▸ Given text
ARTFORUM’s OPEN LETTER FROM THE ART COMMUNITY TO CULTURAL ORGANIZATIONS


The following letter reflects the views of the undersigned individual parties and was not composed, directed, or initiated by 
Artforum or its staff.

THE ARTS COMMUNITY is diverse and crosses borders, nationalities, systems of faith and belief. We as artists, writers, curators, filmmakers, publishers, and workers who create the core around which institutions and organizations revolve need to be assured that these are not just safe but humane spaces. 

We support Palestinian liberation and call for an end to the killing and harming of all civilians, an immediate ceasefire, the passage of humanitarian aid into Gaza, and the end of the complicity of our governing bodies in grave human rights violations and war crimes. 

We demand that the institutional silence around the ongoing humanitarian crisis that 2.3 million Palestinians are facing in the occupied and besieged Gaza Strip be broken immediately. In the words of the UN resident humanitarian coordinator for the occupied Palestinian Territory, “It’s about the loss of our humanity if the international community allows this to continue. What we are seeing now is simply inhumane.” 

Silence at this urgent time of crisis and escalating genocide is not a politically neutral position. Over the last few years there have been significant steps to institutionally address social justice and inequality. Your artistic programs benefit from these politics. We now ask that they continue and be extended in recognizing the crimes against humanity that the Palestinian people are facing.

The ongoing bombing of Gaza and the killing and forced displacement of its residents has been condemned by Amnesty International, the United Nations, the World Health Organization, and Action Aid. These, among other global bodies, have indicated that the collective punishment of Gaza civilians—which includes the killing of aid workers, journalists, and medics, as well as the destruction of all infrastructure and life-sustaining resources, cutting off water, food, electricity, and medicine—amounts to a war crime.

There is ample evidence that we are witnessing the unfolding of a genocide in which the already precarious lives of Palestinians are deemed unworthy of aid, let alone human rights and justice. With impunity, Israel has already undertaken three of the five defining acts outlined by the United Nations Genocide Convention. As Raz Segal, an Israeli historian and scholar of genocide, writes, “Israel has also intensified its 16-year siege of Gaza—the longest in modern history, in clear violation of international humanitarian law—to a ‘complete siege.’” This directive to accomplish the systemic destruction of Palestinians and Palestine society in Gaza comes directly from Israeli Defense Minister Yoav Gallant, who has described his targets in degraded terms, as “human animals.”

▸ Information shown

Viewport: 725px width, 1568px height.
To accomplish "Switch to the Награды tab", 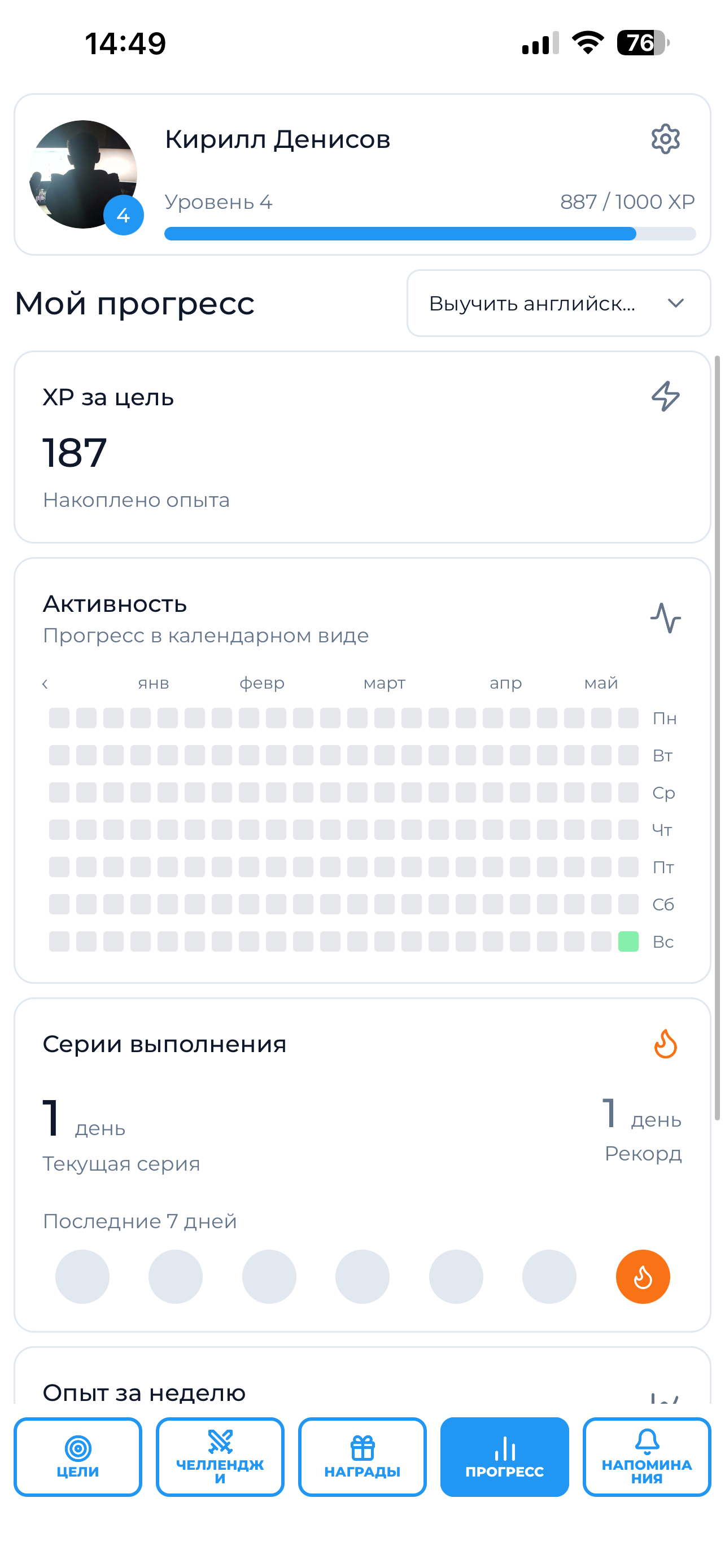I will [x=362, y=1457].
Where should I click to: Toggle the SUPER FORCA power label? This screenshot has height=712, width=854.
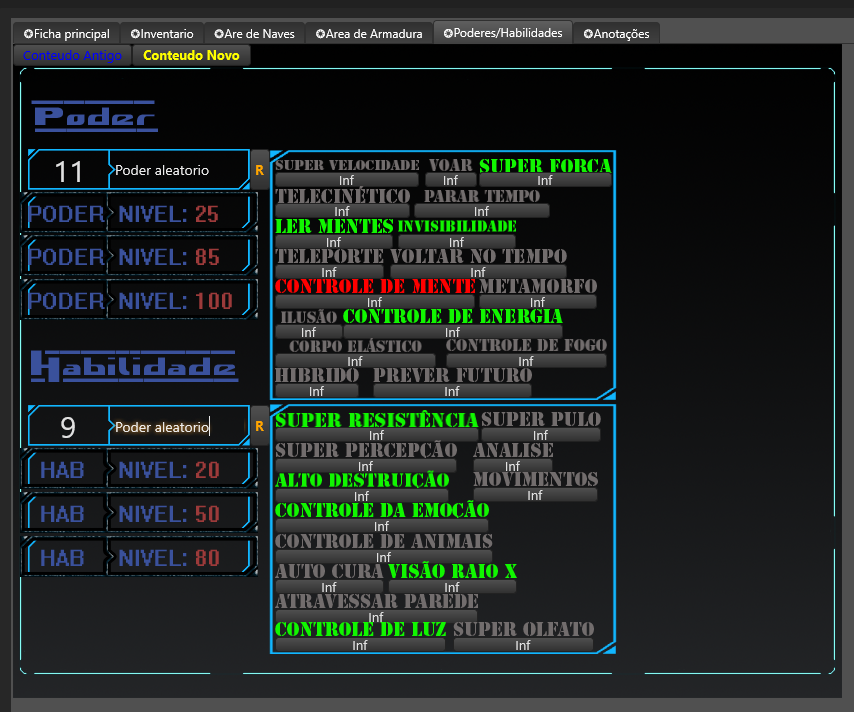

▸ What you will do
a - In the open letter, how many Palestinians are said to face the humanitarian crisis in the Gaza Strip?
b - Please say whether each statement agrees with the open letter, answering yes or no and quoting the deciding words: (i) The letter was composed by Artforum's staff. (ii) Amnesty International condemned the bombing of Gaza. (iii) Raz Segal is described as an Israeli historian.
c - Write the next part of the open letter, starting after its final sentence.

▸ Answers to the exercise
a - 2.3 million Palestinians.

b -
(i) No: "was not composed, directed, or initiated by Artforum or its staff."
(ii) Yes: "has been condemned by Amnesty International"
(iii) Yes: "Raz Segal, an Israeli historian and scholar of genocide"

c -
We, the undersigned, reject violence against all civilians, regardless of their identity, and we call for ending the root cause of violence: oppression, and the occupation. We stand in solidarity with the Palestinian people. We ask arts organizations to show solidarity with cultural workers and call on our governments to demand an immediate ceasefire and the opening of Gaza’s crossings to allow humanitarian aid to enter unhindered.

We believe that the arts organizations and institutions whose mission it is to protect freedom of expression, to foster education, community, and creativity, also stand for freedom of life and the basic right of existence. We call on you to refuse inhumanity, which has no place in life or art, and make a public demand from our governments to call for a ceasefire. 

Palestinians attend the funeral of the Abu Hatab family in Gaza on May 15, 2021. The two women and eight children were killed in a building in Gaza’s Shati refugee camp that collapsed following an Israeli airstrike. The family was celebrating Eid al-Fitr, the holiday that marks the end of the holy month of Ramadan. Witnesses said that no warning had been given to the occupants before the strike. Photo: Mahmoud Zaanoun.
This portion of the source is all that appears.